■ **ACTIVITY**: The answer must be every line of the records in which the string "will" appears.

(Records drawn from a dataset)
+ + + +
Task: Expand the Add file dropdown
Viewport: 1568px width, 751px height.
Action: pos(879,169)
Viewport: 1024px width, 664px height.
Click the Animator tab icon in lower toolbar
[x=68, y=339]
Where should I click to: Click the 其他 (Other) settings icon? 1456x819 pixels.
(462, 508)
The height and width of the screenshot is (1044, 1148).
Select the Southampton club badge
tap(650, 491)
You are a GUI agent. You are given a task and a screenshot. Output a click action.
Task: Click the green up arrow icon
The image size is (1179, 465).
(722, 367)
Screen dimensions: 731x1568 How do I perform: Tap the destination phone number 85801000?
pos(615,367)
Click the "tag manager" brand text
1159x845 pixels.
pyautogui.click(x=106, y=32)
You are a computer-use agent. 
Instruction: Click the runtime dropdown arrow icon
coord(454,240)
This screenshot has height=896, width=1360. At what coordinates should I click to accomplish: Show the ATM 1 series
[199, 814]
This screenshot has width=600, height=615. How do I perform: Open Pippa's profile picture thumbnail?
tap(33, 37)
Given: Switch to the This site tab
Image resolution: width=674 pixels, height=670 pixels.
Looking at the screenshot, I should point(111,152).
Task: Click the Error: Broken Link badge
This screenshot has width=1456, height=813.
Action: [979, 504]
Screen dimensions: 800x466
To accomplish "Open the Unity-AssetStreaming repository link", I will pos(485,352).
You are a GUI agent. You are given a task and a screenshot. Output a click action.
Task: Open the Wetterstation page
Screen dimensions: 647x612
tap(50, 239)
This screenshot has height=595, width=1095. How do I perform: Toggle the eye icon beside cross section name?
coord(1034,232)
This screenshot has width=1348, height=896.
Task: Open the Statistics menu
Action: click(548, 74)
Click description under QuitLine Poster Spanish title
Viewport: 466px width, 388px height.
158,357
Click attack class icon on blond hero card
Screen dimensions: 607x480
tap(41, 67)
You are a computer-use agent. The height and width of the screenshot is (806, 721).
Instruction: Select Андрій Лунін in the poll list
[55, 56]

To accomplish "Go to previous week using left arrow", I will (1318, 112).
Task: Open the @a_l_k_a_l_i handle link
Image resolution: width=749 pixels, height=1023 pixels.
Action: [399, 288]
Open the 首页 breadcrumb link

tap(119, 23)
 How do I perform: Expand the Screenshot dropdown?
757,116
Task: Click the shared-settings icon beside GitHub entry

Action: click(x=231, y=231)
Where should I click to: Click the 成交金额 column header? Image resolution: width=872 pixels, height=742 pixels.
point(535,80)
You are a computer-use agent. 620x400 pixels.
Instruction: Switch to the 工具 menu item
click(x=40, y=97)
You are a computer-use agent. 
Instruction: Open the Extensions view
+ + + +
■ **WORKED SOLUTION**:
To accomplish "Open the Unity-AssetStreaming repository link", I will pos(485,352).
To accomplish "Go to previous week using left arrow", I will (1318, 112).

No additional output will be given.